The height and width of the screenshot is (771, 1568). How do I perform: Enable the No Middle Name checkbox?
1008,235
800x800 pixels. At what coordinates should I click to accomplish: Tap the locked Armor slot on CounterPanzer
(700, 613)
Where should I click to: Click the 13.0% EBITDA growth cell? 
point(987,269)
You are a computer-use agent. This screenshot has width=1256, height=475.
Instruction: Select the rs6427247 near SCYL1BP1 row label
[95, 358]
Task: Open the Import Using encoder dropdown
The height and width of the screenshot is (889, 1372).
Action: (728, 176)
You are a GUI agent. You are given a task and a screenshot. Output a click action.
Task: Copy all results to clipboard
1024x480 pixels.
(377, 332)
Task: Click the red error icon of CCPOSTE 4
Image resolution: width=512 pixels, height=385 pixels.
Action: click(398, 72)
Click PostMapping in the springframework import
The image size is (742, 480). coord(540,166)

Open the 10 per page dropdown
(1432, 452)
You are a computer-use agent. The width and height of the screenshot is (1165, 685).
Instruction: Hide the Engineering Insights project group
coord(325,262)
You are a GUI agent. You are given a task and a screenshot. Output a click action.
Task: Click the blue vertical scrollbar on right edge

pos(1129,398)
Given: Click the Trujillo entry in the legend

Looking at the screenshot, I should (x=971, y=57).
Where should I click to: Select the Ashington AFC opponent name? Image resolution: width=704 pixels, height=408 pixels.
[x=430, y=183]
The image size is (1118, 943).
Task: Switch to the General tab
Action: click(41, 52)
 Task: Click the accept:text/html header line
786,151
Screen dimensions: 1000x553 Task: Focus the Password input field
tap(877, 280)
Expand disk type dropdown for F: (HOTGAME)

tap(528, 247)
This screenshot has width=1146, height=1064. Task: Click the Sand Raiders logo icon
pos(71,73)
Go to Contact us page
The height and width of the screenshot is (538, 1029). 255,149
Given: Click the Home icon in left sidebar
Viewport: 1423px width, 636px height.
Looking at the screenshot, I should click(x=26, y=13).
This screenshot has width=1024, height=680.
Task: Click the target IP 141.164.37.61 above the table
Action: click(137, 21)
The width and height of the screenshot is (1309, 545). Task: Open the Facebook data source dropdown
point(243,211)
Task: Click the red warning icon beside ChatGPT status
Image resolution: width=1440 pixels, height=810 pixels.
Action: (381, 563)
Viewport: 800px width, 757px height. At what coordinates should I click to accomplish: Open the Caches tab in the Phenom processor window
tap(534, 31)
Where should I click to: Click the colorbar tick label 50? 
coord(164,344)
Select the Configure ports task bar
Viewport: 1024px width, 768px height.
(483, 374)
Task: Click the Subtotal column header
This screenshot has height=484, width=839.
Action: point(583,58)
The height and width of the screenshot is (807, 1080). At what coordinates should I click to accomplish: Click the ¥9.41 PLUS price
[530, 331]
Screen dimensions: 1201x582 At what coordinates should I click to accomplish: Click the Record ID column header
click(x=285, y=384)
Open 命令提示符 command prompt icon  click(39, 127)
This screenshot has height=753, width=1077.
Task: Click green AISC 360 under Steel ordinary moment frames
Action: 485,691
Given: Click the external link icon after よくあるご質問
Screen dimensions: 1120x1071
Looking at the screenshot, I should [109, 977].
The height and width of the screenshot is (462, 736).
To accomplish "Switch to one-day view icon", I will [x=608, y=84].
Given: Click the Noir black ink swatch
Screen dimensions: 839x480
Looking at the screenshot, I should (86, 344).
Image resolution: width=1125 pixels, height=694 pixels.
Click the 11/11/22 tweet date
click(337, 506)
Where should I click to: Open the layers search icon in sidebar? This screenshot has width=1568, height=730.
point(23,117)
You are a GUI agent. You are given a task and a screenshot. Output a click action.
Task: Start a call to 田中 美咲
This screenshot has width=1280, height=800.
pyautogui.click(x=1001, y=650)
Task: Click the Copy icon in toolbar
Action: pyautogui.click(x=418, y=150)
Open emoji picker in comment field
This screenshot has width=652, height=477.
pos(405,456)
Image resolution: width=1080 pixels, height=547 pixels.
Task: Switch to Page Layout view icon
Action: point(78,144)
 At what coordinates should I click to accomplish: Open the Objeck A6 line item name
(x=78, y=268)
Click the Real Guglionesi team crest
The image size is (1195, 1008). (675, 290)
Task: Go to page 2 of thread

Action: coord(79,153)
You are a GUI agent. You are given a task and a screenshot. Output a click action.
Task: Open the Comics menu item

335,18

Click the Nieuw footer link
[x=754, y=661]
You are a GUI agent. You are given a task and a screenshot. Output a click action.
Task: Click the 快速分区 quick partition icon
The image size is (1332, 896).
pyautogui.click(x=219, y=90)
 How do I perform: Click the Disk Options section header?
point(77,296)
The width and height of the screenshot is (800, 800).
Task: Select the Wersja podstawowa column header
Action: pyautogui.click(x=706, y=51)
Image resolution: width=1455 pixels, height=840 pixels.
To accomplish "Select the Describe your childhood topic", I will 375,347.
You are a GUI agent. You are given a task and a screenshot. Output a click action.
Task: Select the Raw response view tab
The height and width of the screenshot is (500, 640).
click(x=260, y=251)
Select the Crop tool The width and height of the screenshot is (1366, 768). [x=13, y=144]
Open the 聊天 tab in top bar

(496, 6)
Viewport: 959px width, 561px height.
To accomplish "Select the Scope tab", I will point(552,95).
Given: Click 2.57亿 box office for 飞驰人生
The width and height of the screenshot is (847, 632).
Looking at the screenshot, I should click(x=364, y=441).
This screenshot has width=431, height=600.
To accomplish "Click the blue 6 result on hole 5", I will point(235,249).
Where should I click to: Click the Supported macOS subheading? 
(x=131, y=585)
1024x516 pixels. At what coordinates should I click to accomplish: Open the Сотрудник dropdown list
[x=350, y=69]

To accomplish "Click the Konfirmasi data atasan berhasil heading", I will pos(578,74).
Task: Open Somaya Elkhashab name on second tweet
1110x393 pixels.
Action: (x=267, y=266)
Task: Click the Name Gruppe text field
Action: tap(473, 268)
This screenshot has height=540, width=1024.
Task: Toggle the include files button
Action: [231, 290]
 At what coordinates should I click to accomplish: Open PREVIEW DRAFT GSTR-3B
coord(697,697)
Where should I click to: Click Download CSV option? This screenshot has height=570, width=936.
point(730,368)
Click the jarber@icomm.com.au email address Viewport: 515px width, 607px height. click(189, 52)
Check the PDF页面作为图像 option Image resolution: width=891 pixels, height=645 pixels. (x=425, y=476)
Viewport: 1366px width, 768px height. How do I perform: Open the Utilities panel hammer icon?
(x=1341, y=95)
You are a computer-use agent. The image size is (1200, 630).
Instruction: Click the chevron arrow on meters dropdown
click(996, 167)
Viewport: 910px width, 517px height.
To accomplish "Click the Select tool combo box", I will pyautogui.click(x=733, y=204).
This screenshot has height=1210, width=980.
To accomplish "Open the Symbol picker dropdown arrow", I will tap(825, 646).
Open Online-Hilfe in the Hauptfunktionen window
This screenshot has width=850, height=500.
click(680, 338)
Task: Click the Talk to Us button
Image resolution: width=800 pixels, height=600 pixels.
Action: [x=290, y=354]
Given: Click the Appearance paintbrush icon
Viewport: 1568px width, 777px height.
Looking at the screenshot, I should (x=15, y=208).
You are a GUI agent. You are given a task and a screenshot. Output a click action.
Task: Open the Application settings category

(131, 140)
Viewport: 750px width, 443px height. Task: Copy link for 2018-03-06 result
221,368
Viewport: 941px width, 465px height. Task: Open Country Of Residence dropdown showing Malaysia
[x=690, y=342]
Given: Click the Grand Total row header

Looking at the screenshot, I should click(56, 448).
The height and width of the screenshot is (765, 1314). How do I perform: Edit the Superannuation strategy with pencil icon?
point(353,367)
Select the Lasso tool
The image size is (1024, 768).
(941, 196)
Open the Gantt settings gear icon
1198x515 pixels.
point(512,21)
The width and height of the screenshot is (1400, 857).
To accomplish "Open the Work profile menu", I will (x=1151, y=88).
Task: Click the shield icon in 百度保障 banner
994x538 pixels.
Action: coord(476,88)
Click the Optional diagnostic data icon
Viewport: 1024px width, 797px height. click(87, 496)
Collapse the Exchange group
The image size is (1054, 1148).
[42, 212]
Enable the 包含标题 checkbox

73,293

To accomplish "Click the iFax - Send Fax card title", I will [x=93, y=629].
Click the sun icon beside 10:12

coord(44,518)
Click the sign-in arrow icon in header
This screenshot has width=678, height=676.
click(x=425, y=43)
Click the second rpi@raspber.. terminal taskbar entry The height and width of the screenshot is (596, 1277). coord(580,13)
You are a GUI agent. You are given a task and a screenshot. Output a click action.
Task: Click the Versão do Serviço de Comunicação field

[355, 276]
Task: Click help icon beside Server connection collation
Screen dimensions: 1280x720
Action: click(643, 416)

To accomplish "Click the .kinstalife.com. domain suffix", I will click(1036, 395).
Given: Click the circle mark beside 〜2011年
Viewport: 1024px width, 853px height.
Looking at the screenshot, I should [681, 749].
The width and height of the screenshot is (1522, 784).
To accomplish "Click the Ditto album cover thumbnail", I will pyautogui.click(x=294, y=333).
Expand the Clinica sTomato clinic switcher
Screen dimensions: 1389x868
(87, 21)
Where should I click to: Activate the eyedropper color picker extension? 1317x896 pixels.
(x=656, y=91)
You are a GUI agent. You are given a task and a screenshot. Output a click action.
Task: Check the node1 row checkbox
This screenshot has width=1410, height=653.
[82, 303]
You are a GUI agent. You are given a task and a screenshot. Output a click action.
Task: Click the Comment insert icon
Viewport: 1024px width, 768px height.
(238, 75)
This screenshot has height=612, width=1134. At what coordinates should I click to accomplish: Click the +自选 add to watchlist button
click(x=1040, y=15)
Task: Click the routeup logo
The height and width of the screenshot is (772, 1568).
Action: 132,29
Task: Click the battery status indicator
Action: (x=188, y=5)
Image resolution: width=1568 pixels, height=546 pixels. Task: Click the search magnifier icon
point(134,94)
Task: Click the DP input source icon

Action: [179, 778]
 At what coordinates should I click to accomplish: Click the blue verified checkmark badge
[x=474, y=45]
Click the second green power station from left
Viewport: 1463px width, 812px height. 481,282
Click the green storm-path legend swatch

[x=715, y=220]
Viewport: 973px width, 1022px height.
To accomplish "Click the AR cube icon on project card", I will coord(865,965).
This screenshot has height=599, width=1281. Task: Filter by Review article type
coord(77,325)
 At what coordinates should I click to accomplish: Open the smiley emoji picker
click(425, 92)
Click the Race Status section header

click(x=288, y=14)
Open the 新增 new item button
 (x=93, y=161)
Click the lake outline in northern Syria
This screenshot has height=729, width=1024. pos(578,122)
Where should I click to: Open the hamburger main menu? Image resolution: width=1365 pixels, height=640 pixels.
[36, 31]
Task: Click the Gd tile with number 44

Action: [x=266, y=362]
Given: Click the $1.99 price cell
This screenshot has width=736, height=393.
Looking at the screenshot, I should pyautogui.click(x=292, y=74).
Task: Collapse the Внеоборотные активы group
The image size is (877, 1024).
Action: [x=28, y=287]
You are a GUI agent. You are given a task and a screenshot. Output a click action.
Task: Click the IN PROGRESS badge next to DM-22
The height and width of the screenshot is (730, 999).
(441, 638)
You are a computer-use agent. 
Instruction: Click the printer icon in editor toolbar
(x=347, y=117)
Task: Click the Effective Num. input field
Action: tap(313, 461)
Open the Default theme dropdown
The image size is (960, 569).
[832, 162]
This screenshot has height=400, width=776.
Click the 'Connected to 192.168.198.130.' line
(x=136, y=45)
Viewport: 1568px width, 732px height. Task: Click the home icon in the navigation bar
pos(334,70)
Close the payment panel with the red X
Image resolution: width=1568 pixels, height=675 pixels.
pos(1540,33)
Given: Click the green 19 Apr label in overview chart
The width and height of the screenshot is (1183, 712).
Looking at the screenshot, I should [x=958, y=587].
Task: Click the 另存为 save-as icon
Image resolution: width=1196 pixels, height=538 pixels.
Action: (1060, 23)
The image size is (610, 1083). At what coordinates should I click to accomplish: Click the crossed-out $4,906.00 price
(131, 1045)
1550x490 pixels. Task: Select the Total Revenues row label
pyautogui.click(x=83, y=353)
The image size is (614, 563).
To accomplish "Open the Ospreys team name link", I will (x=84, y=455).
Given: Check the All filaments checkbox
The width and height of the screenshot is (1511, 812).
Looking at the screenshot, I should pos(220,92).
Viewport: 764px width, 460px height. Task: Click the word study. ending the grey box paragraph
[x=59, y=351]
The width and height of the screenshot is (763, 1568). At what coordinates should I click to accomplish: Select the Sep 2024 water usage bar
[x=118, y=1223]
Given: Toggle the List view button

________________________________________

Instructions to follow:
Using the listing, count the lines where the word "Collapse" appears and reply with only that number.

Written solution:
2